◆ **Entries supplied**:
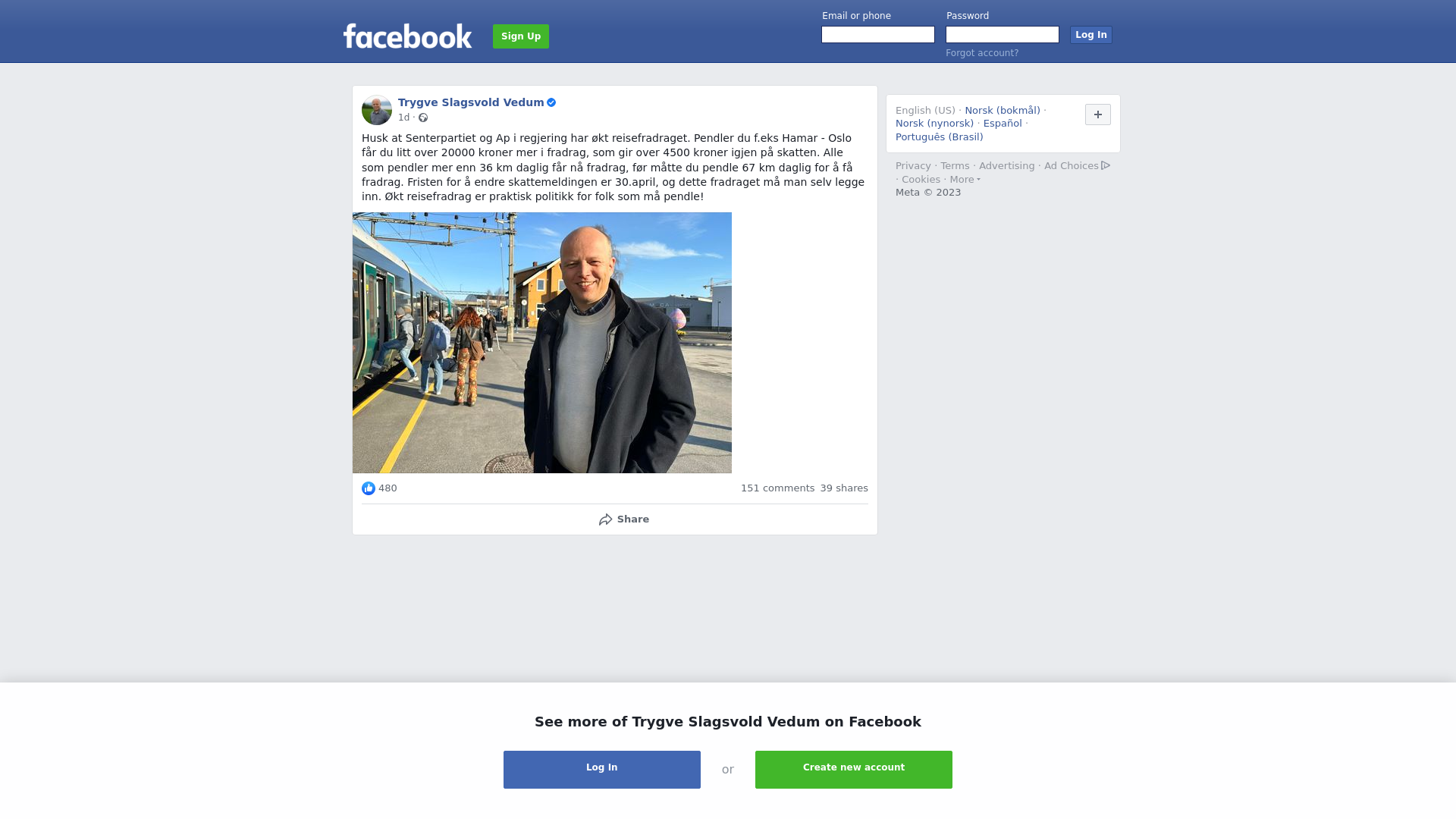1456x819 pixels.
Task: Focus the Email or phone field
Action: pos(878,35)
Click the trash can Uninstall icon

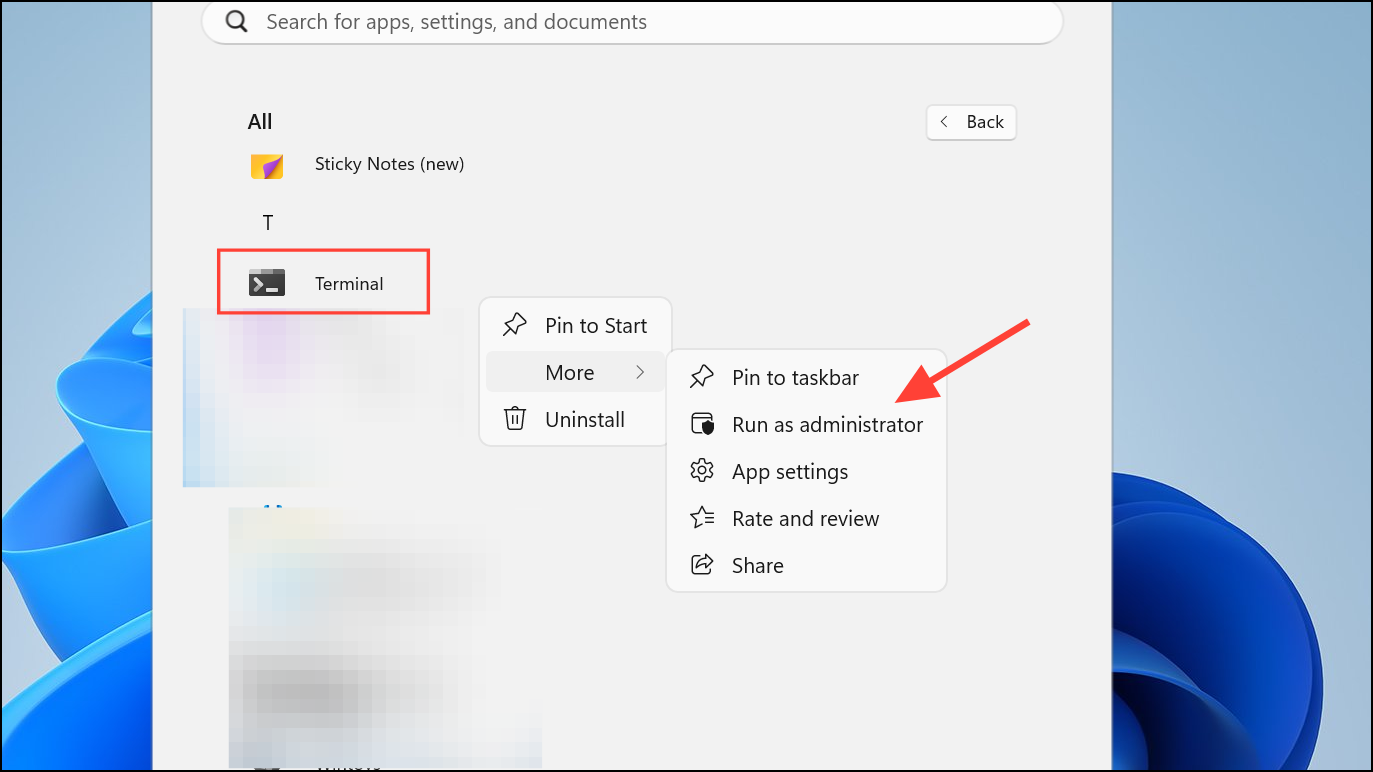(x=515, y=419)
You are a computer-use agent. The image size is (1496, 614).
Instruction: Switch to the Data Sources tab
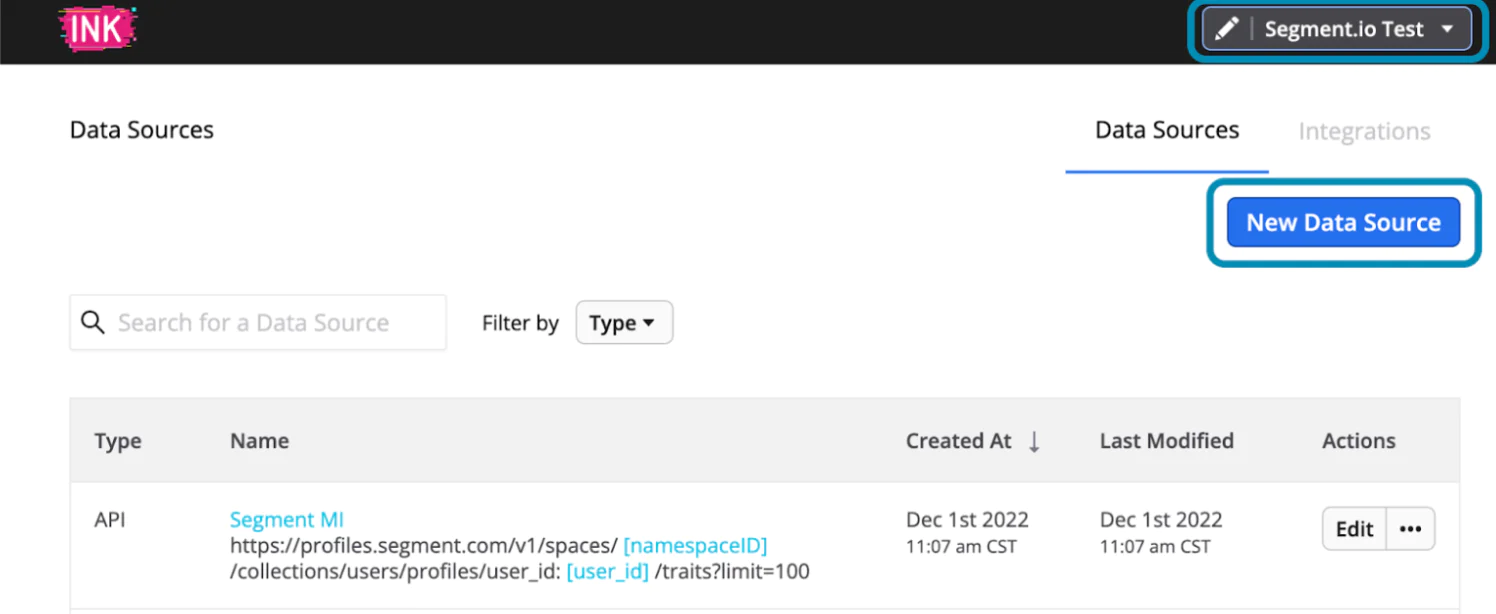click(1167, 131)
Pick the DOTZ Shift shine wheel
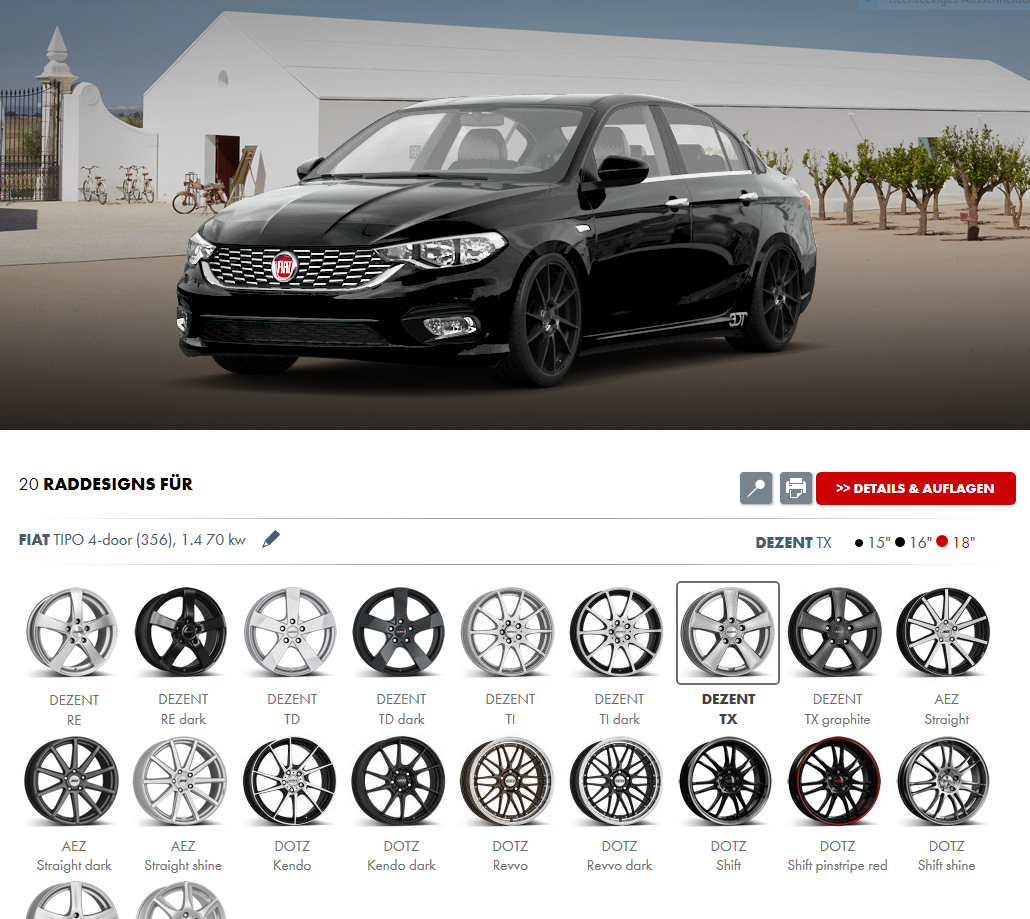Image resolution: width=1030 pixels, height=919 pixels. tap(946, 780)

* * *

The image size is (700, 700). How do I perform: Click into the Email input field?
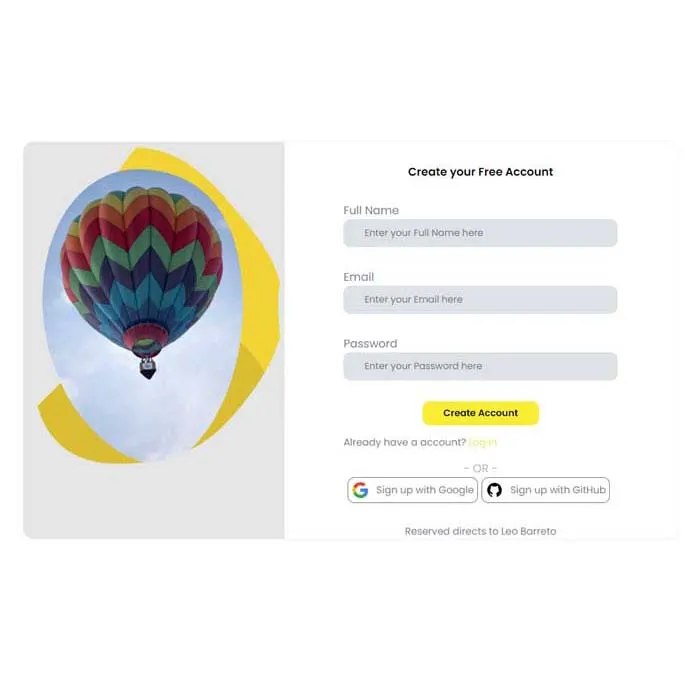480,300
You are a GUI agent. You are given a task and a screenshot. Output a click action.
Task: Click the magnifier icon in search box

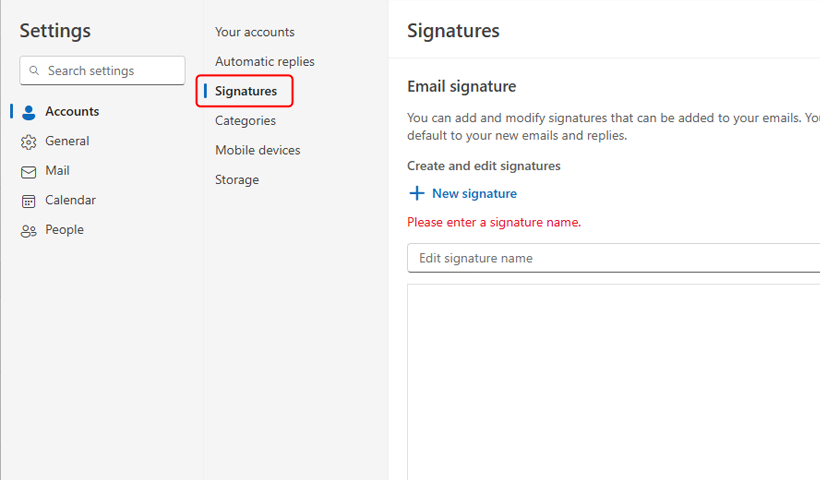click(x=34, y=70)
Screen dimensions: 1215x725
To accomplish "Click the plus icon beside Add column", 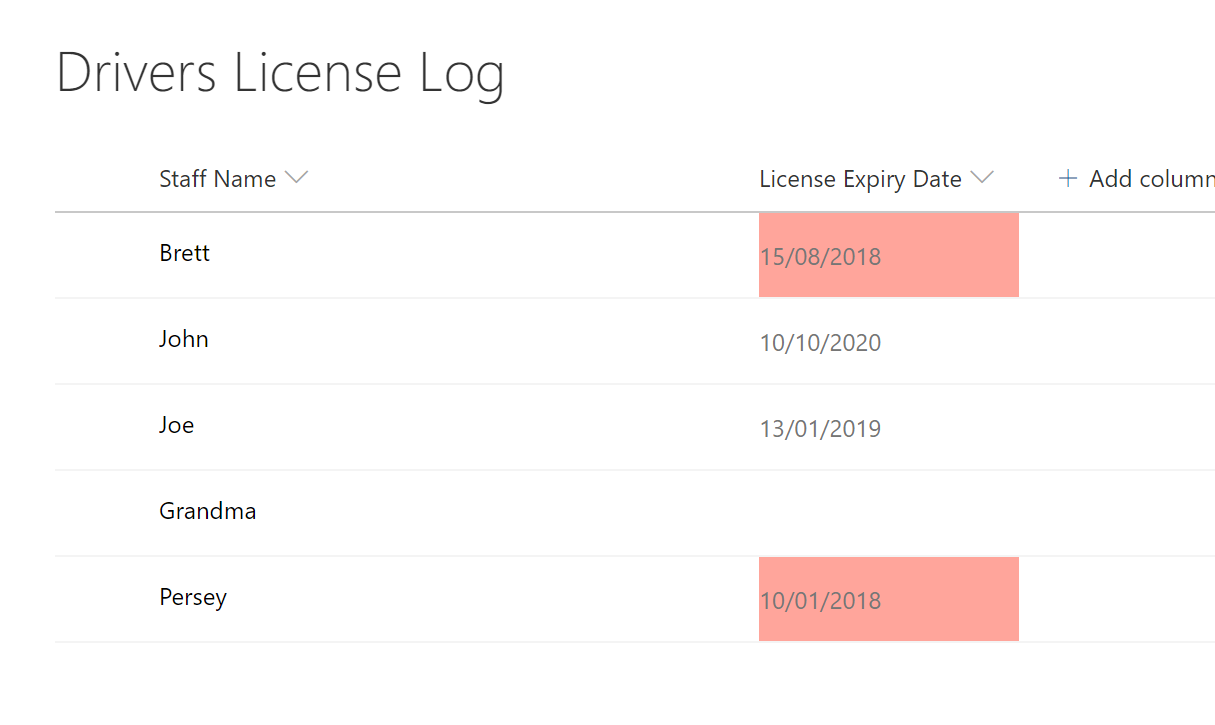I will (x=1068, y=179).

◆ **Required action**: Up in the listing, locate the line with "The image size is (700, 700)."; print it and every line after it down to the line with "Screen dimensions: 1215x725", which is included too. Skip the pictures.

◆ **Finished exercise**:
The image size is (700, 700). How do I perform: Click into the Email input field?
480,300
You are a GUI agent. You are given a task and a screenshot. Output a click action.
Task: Click the magnifier icon in search box

click(x=34, y=70)
Screen dimensions: 1215x725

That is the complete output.